> What you will do
What is needed is an exact repetition of the lines below, from the first one through the one holding "1024x768 pixels.", with no pictures and nothing else.

** Opening Input for this task block **

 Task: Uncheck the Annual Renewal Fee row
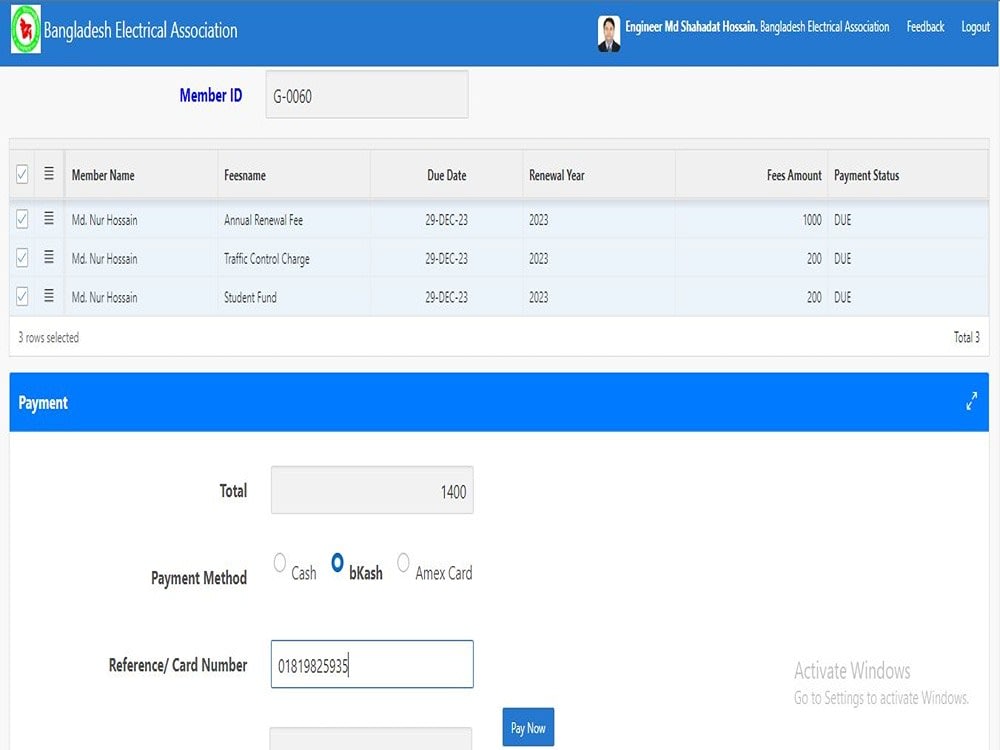(21, 219)
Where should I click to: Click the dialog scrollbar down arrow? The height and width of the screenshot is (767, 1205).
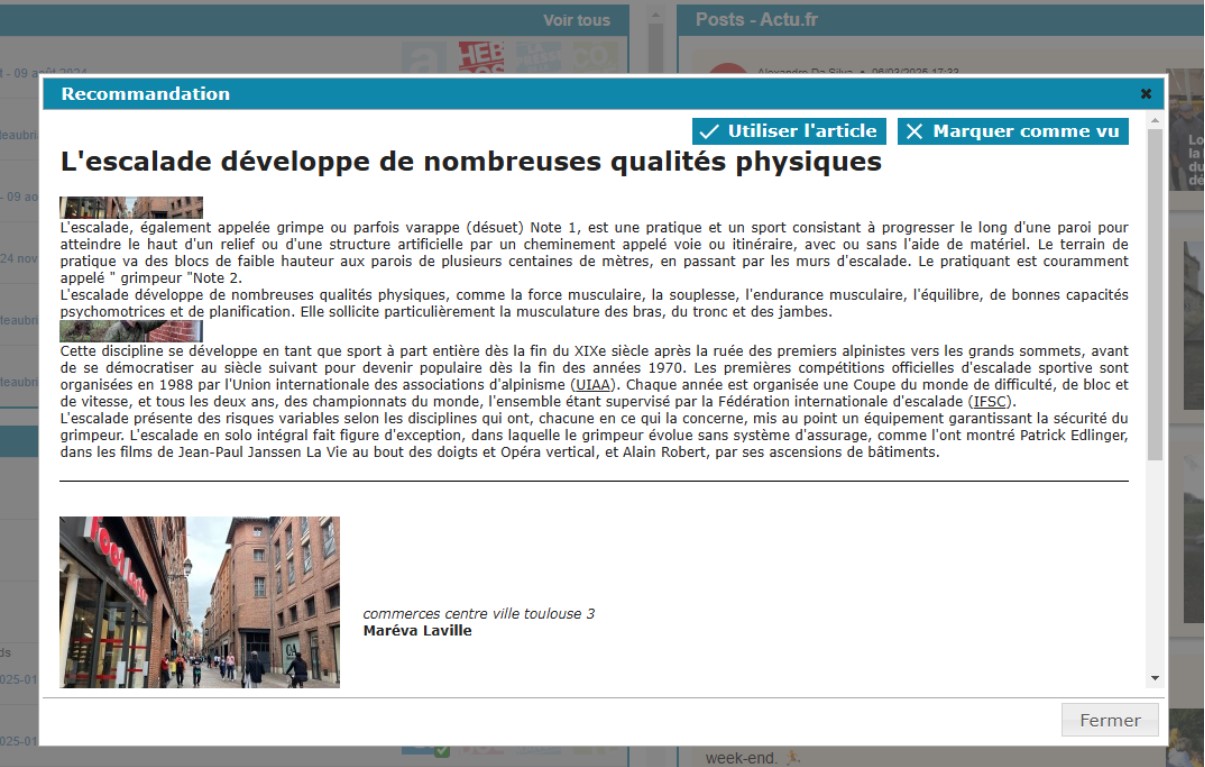point(1156,678)
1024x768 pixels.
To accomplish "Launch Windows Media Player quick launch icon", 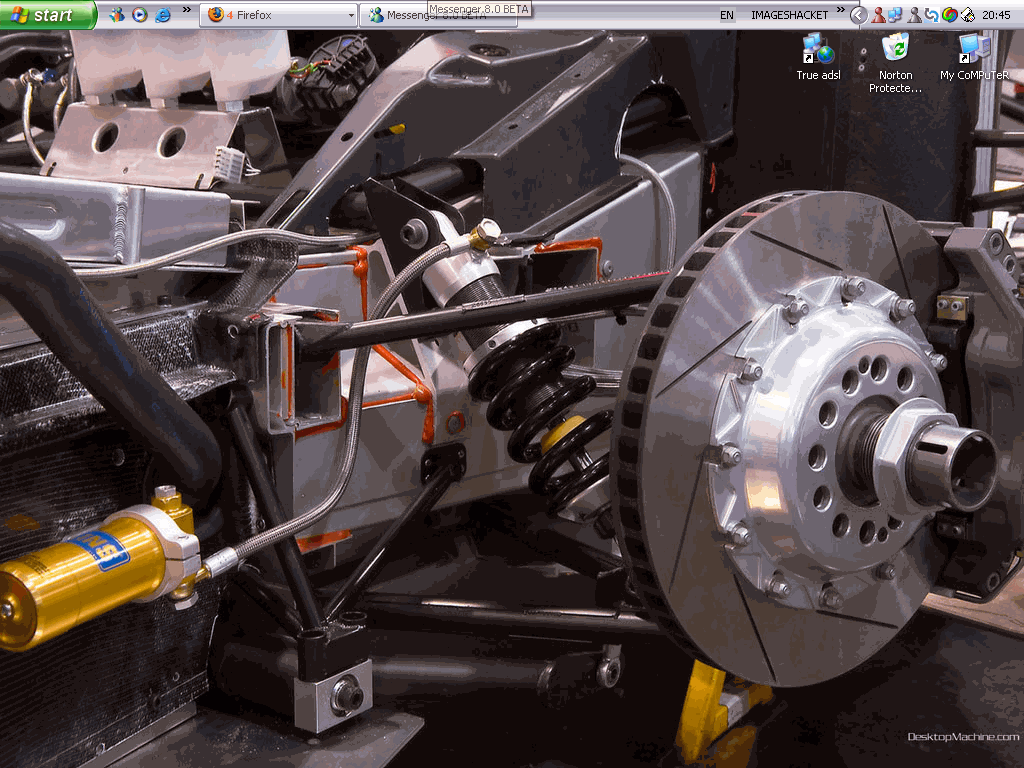I will (x=140, y=14).
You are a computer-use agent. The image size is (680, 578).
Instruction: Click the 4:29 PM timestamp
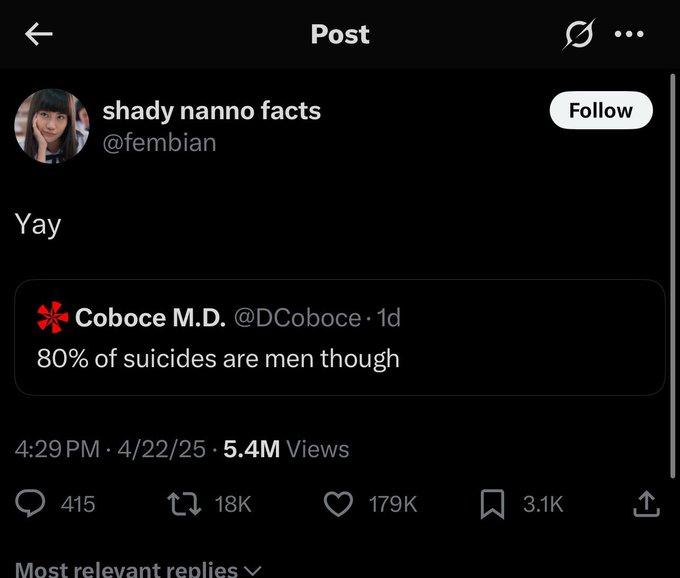tap(59, 449)
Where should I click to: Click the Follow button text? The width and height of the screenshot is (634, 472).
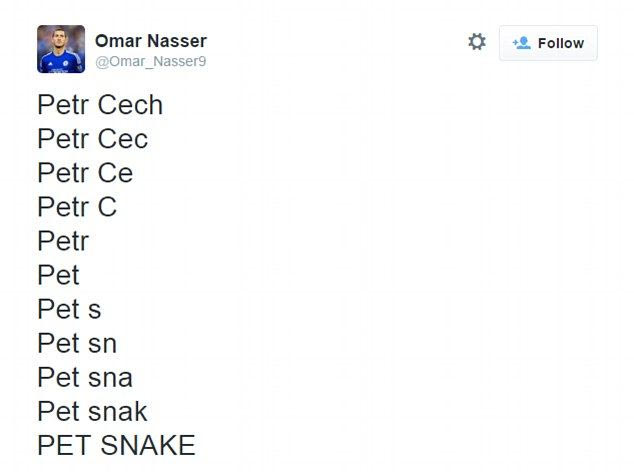[x=560, y=43]
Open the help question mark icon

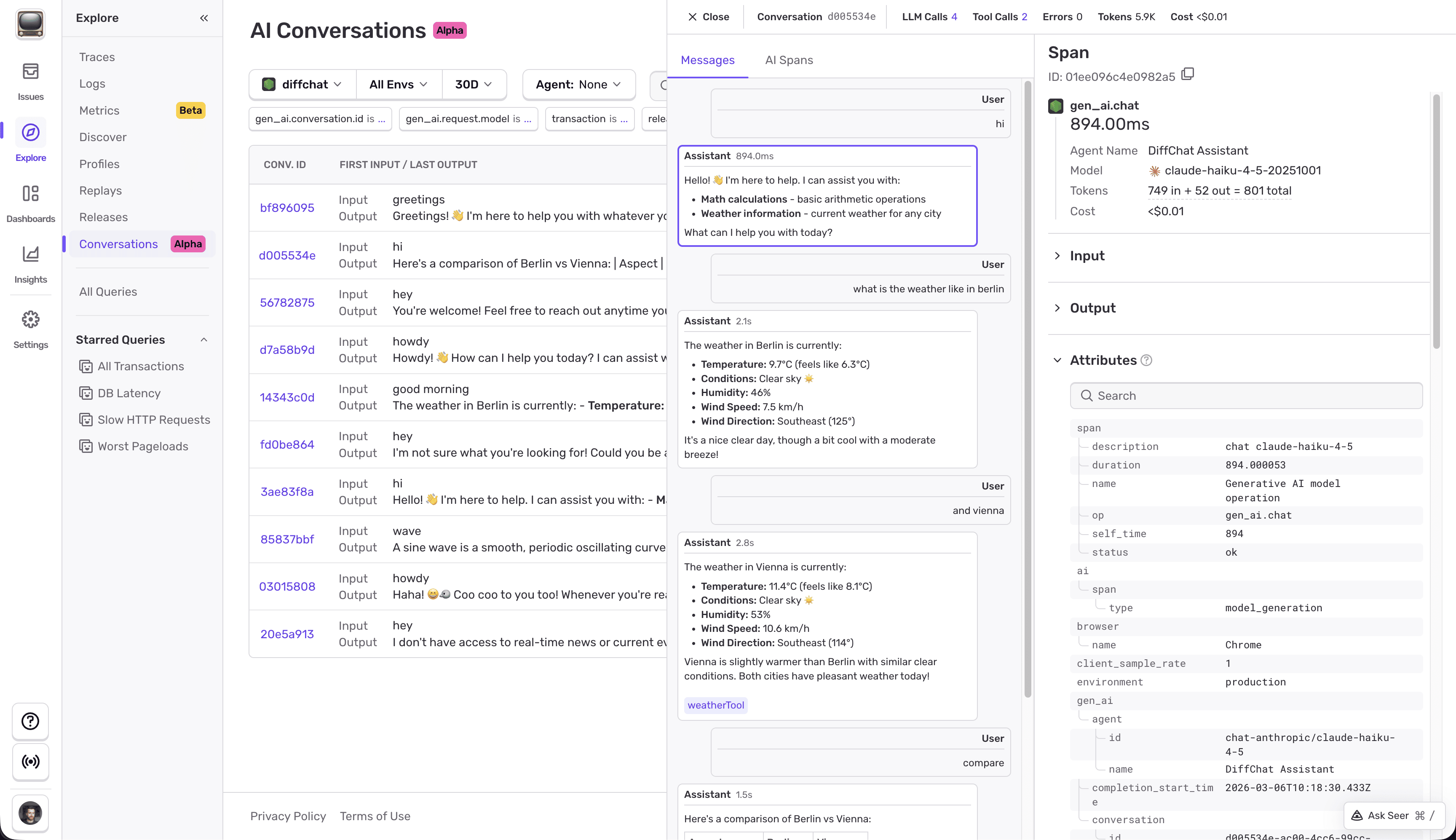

** Closing Input for this task block **

> Answer box
 Task: Uncheck the Annual Renewal Fee row
(21, 219)
Where should I click to: Click the dialog scrollbar down arrow? The height and width of the screenshot is (767, 1205).
point(1156,678)
1024x768 pixels.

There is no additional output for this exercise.